Źródłem wielonienasyconych kwasów tłuszczowych są ryby morskie, takie jak: łosoś, śledź, makrela, szprotka, ale także awokado, oliwki, orzechy oraz oleje roślinne: oliwa z oliwek i olej rzepakowy.
Wśród 2 tys. 193 kobiet i 2 tys. 039 mężczyzn przeprowadzono badanie stężenia 4 rodzajów kwasów tłuszczowych, a następnie u połowy z nich poczyniono obserwacje prawie przez 15 lat. W trakcie trwania badania 265 mężczyzn i 191 kobiet zmarło. Ponadto, u 294 mężczyzn oraz u 190 kobiet miały miejsce incydenty sercowo-naczyniowe, takie jak zawał serca.
Okazało się, że u osób z wyższym stężeniem kwasu linolowego (znajdującego się głównie w olejach roślinnych) w trakcie badania stwierdzano o 27% mniejsze ryzyko śmierci. Co ciekawe, zależność ta dotyczyła wyłącznie mężczyzn, a nie kobiet. Ponadto, zarówno u kobiet, jak i u mężczyzn, wyższe stężenia dwóch kwasów tłuszczowych omega–3, eikozapentaenowego (EPA) oraz dokozaheksaenowego (DHA) wiązały się z ponad 20% niższym ryzykiem zgonu.
Jednym z ograniczeń badania jest fakt, że oznaczenie stężenia poszczególnych kwasów tłuszczowych wykonywano tylko raz.

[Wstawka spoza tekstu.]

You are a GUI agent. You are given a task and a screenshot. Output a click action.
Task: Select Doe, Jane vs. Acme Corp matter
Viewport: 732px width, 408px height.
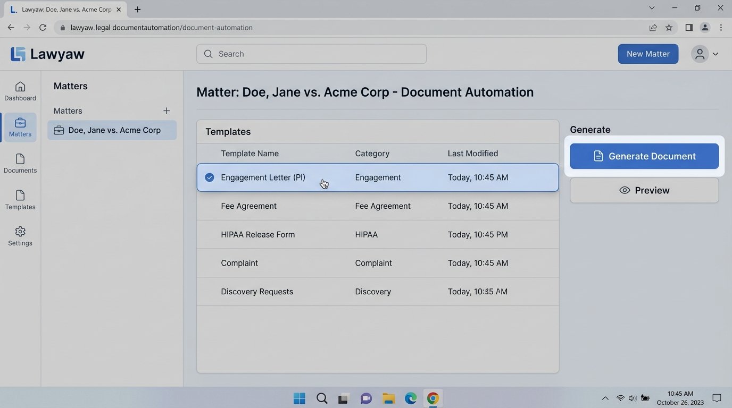112,130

Ponadto, niewielka liczba zgonów z powodu chorób sercowo-naczyniowych sprawia, że trudno wyciągnąć jednoznaczne wnioski na temat wpływu poszczególnych kwasów tłuszczowych, zwłaszcza gdy dane dotyczące kobiet i mężczyzn analizuje się oddzielnie.
Zastanawiające dla autorów badania jest zaobserwowanie zależności, że u kobiet z wiekszym stężeniem kwasu α-linolenowego obserwuje się większe ryzyko chorób sercowo-naczyniowych, w porównaniu z kobietami z mniejszym stężeniem tego kwasu. Ponieważ wynik ten nie jest zgodny z innymi badaniami, nie ma powodów, aby uważać, że kwas α-linolenowy zwiększa ryzyko chorób sercowo-naczyniowych. Jak tłumaczą autorzy badania zaobserwowanie takiej zależności, może wynikać z dużego spożycia margaryn, małej beztłuszczowej masy ciała oraz wielu innych czynników zdrowotnych. Nie jest także jasne, skąd biorą się różnice zaobserwowane u kobiet i mężczyzn. Sugeruje się, że mogą one wynikać z różnej liczebności grup oraz wiązać się z istnieniem innego wyjściowego ryzyka sercowo-naczyniowego dla mężczyzn i kobiet.